Palmer’s book is divided into two parts. The first takes the reader on a fascinating journey that covers Freud’s character and background before moving on to a critical elucidation of his theory that religious phenomena can be understood as a neuroses rooted in sexual repression.
The second part of the book explores Jung’s growing unease with Freud’s sexual theory and subsequently articulates the key aspects underpinning his own assessment of the relationship between individual psychology and religious belief and practice. Palmer makes the case that in essence, Jung’s theoretical framework is the antithesis of Freud’s; in doing so he explores Jung’s contention that it is the absence of religion that is a catalyst for neuroses. Not only that, Palmer sets out in some detail the basis for Jung’s rejection of what he believed was Freud’s overemphasis on sexual theory and in doing so charts the development of the Jungian counter-argument.
Palmer concludes each section with his own critical appraisal of the competing theories as presented by the two protagonists in the debate. This he does in a concise yet thoroughgoing manner producing a critique that is well-balanced and eloquently presented.

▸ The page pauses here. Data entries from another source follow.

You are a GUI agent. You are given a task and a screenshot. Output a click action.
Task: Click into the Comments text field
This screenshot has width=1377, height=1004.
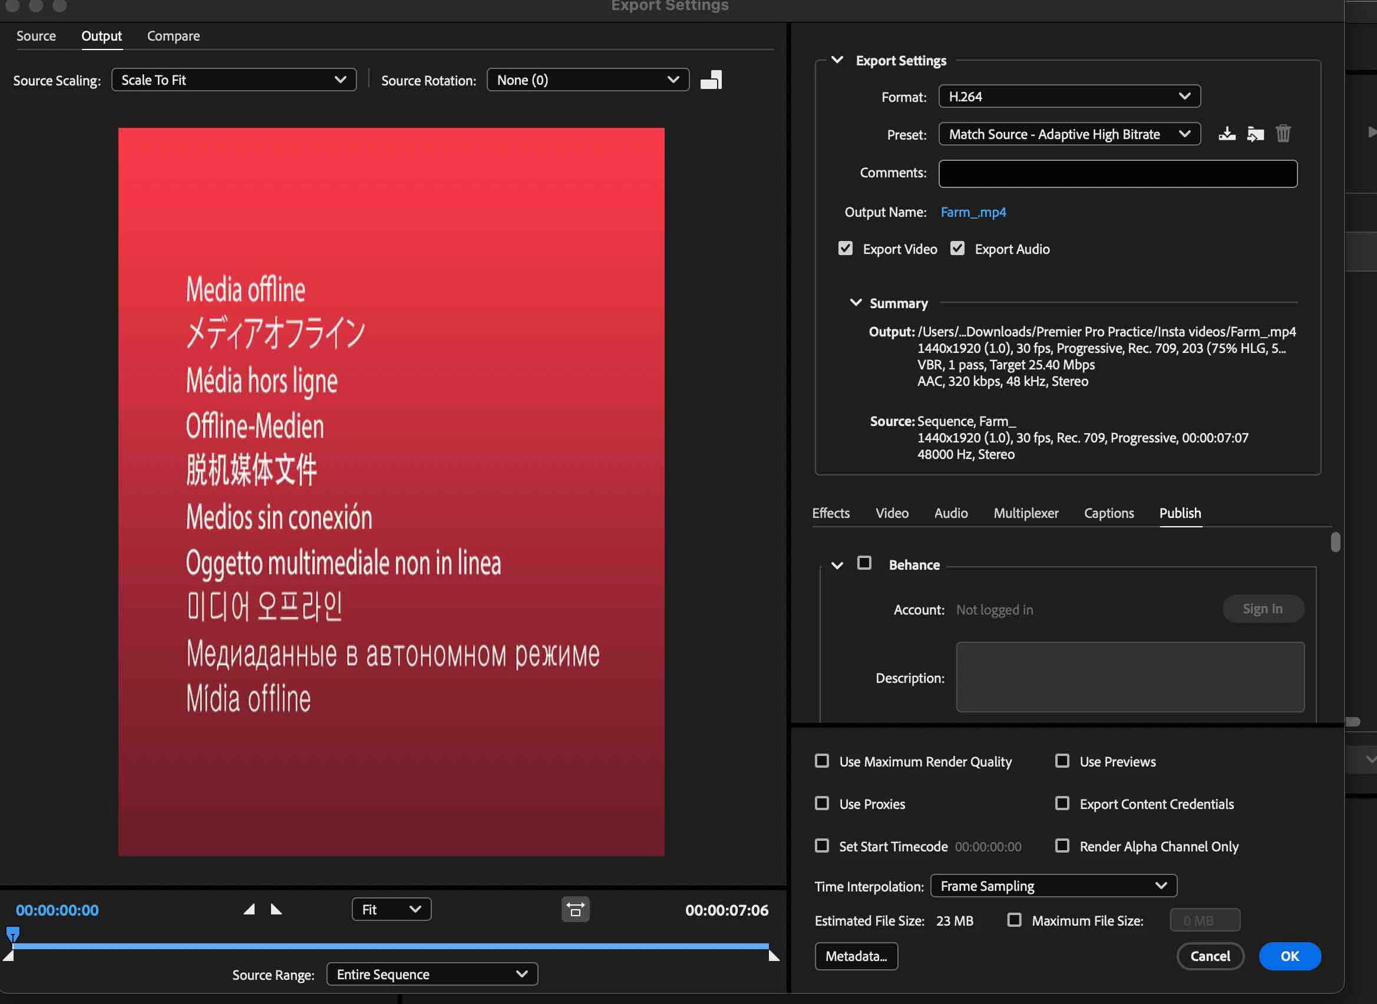coord(1117,174)
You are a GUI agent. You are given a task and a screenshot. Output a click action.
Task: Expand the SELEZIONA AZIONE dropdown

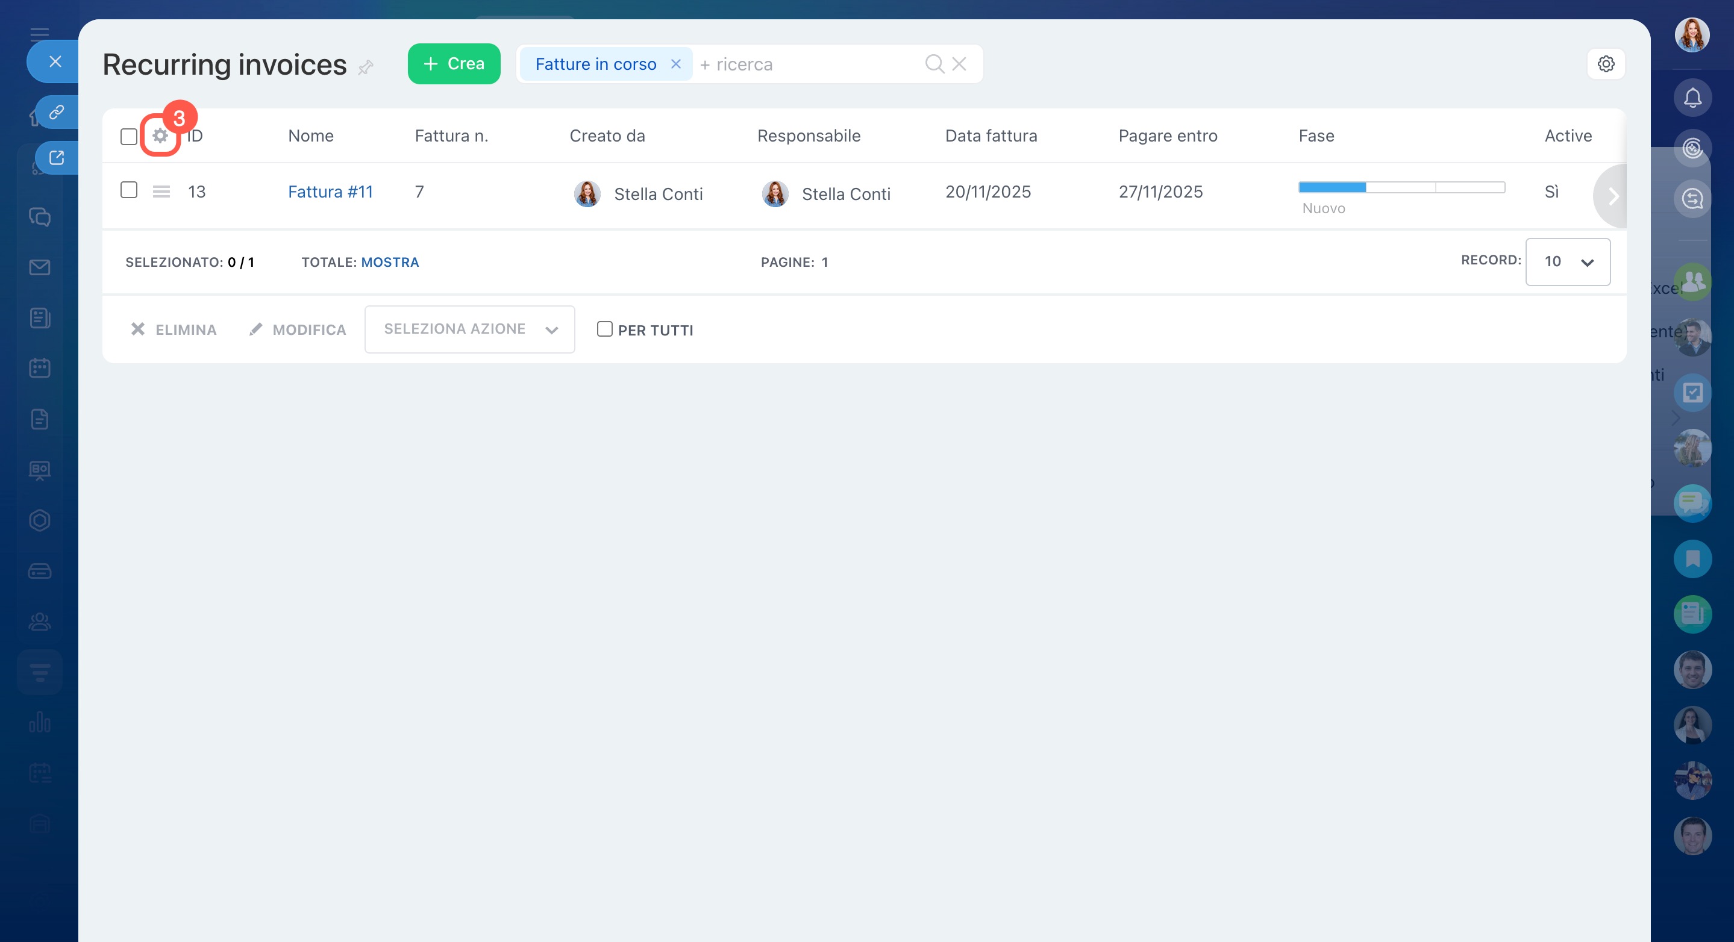(x=469, y=329)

In the final analysis, Palmer highlights, with considerable rhetorical skill, the deficiencies in both theoretical constructs, namely Freud’s refusal to take seriously the metaphysical claims of religion and Jung’s radicalised notion of God’s immanence as a solely psychic reality.
Of particular interest was the critical appraisal of ‘Freud on Science and Religion’ presented by Palmer in Chapter 5. In analysing Freud’s concept of religion, the author speculates that his subject would approve of the view espoused by some modern linguistic philosophers that religious statements are empirically unverifiable ‘psuedo-propositions’. It therefore follows that in any intellectual hierarchy, scientific language, with its evidential value, effectively subjugates religious language and experience to an inferior position. To this assertion, Palmer subjects Freud’s stance to a critical evaluation, and in doing so accumulates substantial requisite evidence which effectively refutes any claim of scientific superiority. In the process he exposes Freud’s dogmatic, simplistic and erroneous assumptions, his rather shaky grasp of what science actually is and what in reality scientific theory can achieve within strictly delineated boundaries. Palmer also cleverly highlights Freud’s use of ‘unverifiable objects’ (something he himself objected to) such as id, ego and super-ego in the construction of his theory, thus exposing Freud’s methodological inconsistency. In drawing this thought-provoking and well-argued section to an end, Palmer correctly asserts that religious narrative ‘is not there to be tested, but derives its validity from within the community of beliefs and practices associated with a religious form of life’ (p.79).
This book is highly recommended for those interested in the historical and contemporary ideas that underpin the psychological understanding of religion. Freudian and Jungian approaches are contrasted and compared in a manner that avoids complicated jargon and excessive detail making this book accessible to a wide-audience. Quite an achievement.